**Selected excerpt:**
Solved – Statistical test for comparing two frequency distributions expressed as arrays (buckets) of values

chi-squared-testdistributionsrstatistical significance

I am looking for an appropriate statistical test that will compare two frequency distributions, where the data is in the form of two arrays (or buckets) of values.

For example, suppose I have two distributions, where A, B, and C are observed outcomes from a software logging system (such as whether customers clicked on button A, B, or C).

HISTORICAL: 
A        B        C
122319   295701   101195

ONE MONTH:
A        B        C
1734     3925     1823

My goal is to create an automated A/B testing system. For example, we've collected this data for the last 6 months (in the HISTORICAL data set). After we roll out a new algorithm, we can collect new results (in the ONE MONTH data set). If the two distributions are "significantly" different, we'd then know to take some action.

My specific questions:

  1. What's the proper statistical test for this problem, and how could I know when these distributions differ significantly? An answer using R or python would be appreciated.

  2. What's the minimum number of samples I'd need for both HISTORICAL and ONE MONTH for the test to be valid?

I've read several other questions related to chi-squared and Kolmogorov-Smirnov tests but don't know where to begin. Related questions:

Thank you for any help.

Best Answer

Run a chi-squared goodness-of-fit test to determine if an observed frequency distribution observed differs from a desired (perhaps theoretical) distribution expected.

Note carefully the definition of the statistic $X^2$ (the eponymous chi squared):

$$X^2 = \sum_{i}^{}{ \frac{(observed_i - expected_i)^2}{expected_i} }$$

Both series should be of the same order, so one of them needs to be scaled to the other. One can scale expected to observed.

Below is some Python code that encapsulates this test. To make the final evaluation, a decision is made against the test's resulting p-value.

#!/usr/bin/env python 
import numpy as np
import scipy.stats as stats

def ComputeChiSquareGOF(expected, observed):
    """
    Runs a chi-square goodness-of-fit test and returns the p-value.

**Prompt 1:**
In the forum thread on comparing frequency distributions, what test does the best answer recommend running?

**Available data:**
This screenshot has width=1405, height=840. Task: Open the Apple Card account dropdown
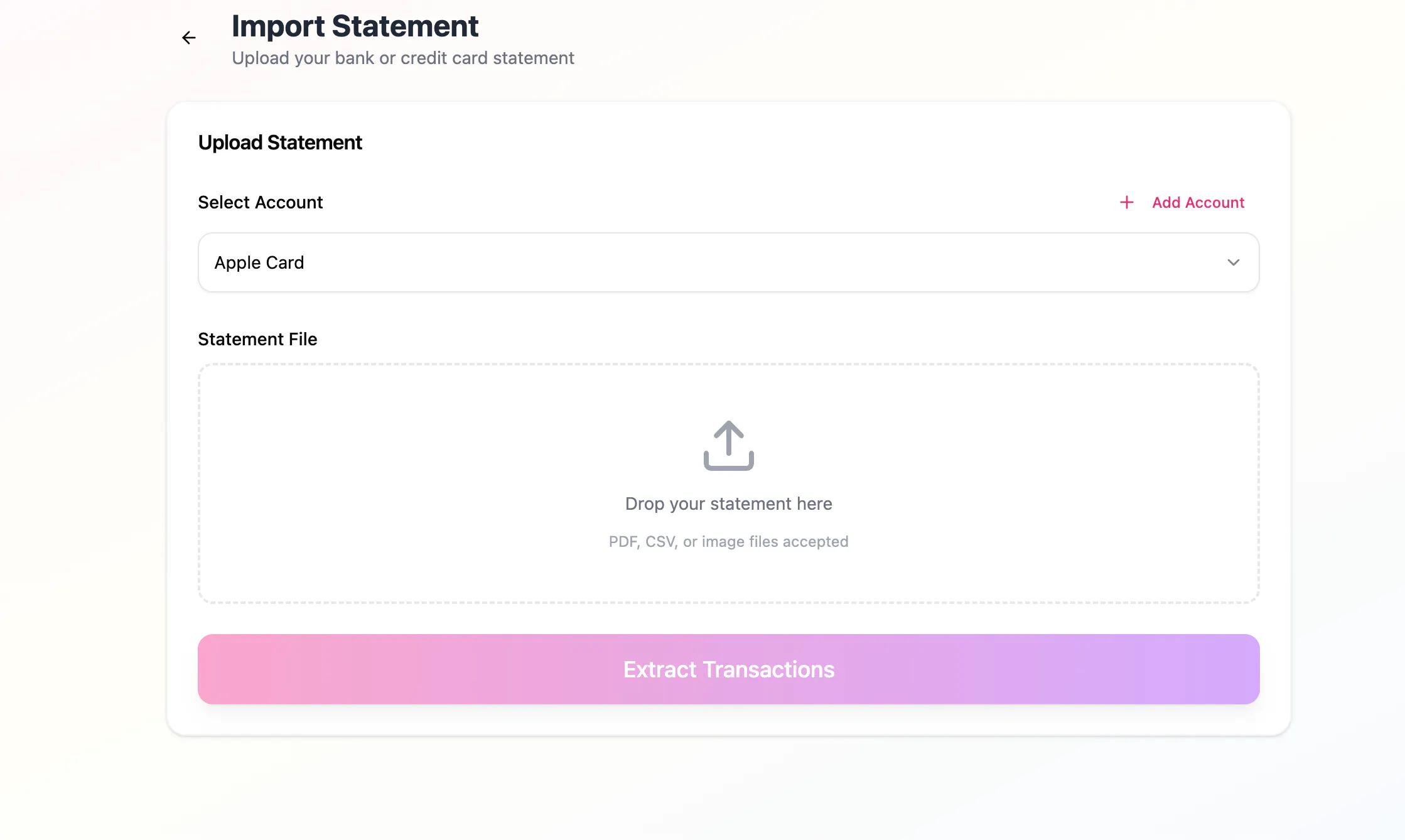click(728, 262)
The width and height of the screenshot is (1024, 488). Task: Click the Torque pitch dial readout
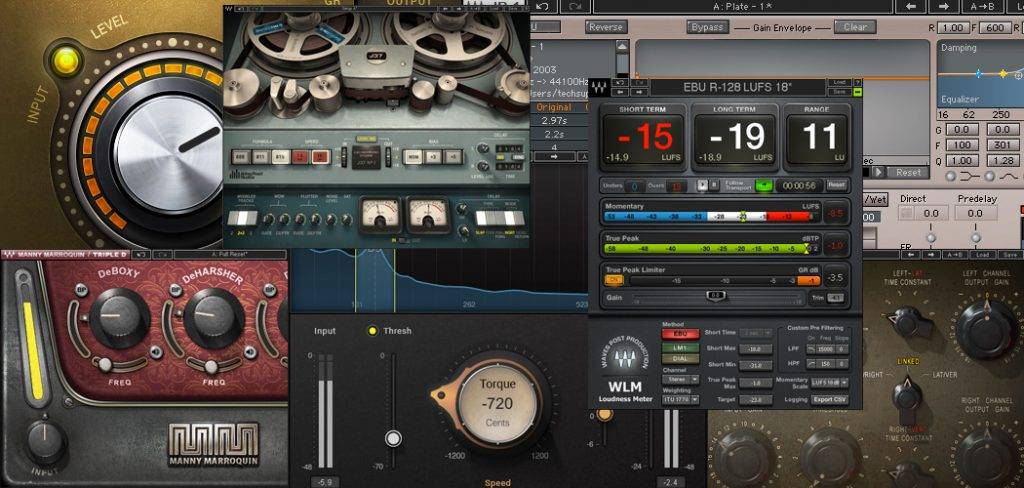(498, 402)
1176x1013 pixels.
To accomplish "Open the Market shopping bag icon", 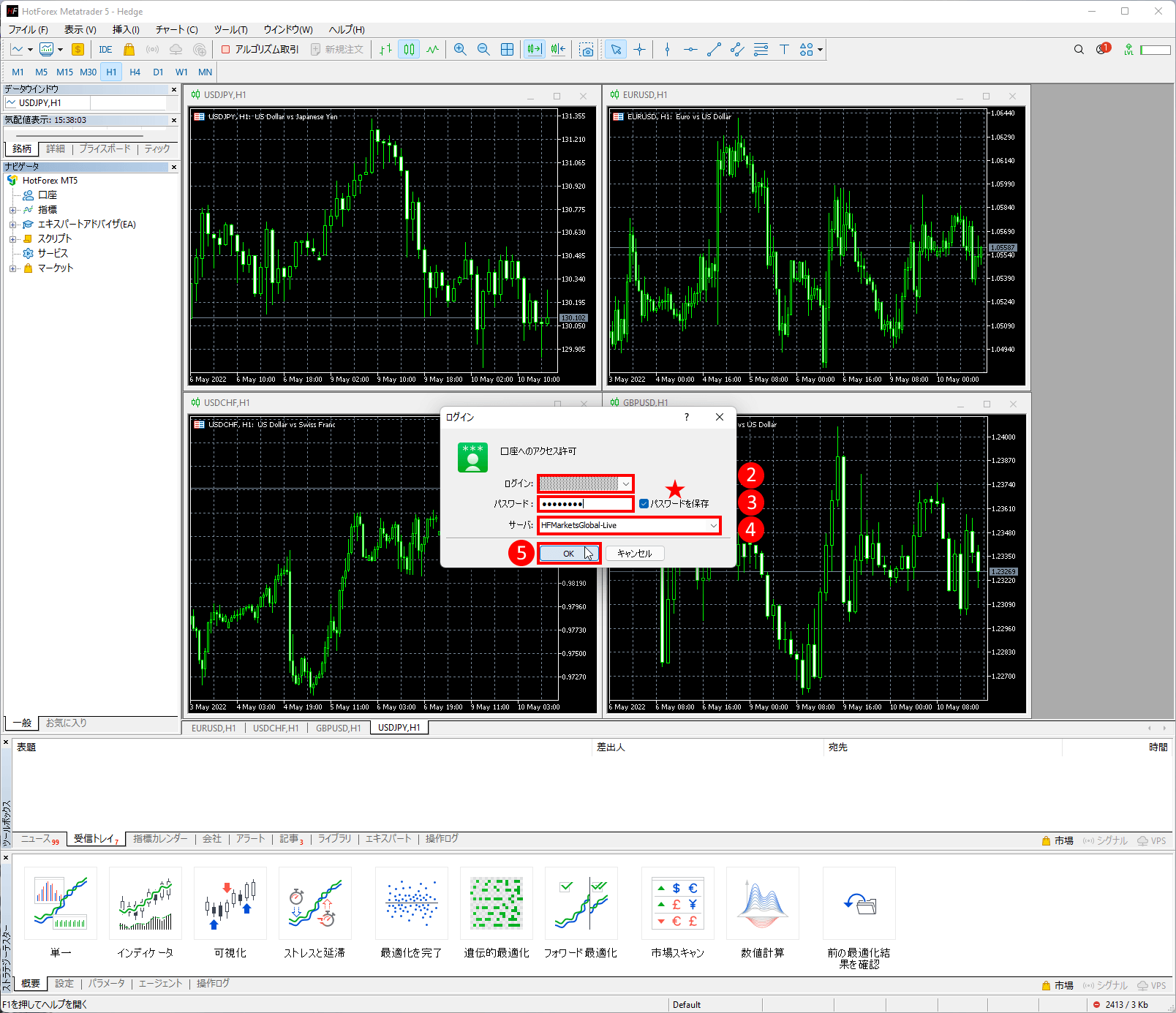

**Prompt 2:**
Substitute "image" for "screenshot" everywhere in the listing above, keeping all else unchanged, and leave the pictures out of your answer.

**Exercise output 1:**
A chi-squared goodness-of-fit test.

**Exercise output 2:**
This image has width=1405, height=840. Task: Open the Apple Card account dropdown
click(728, 262)
The width and height of the image is (1024, 488). Task: Click the Torque pitch dial readout
(498, 402)
1176x1013 pixels.
To accomplish "Open the Market shopping bag icon", 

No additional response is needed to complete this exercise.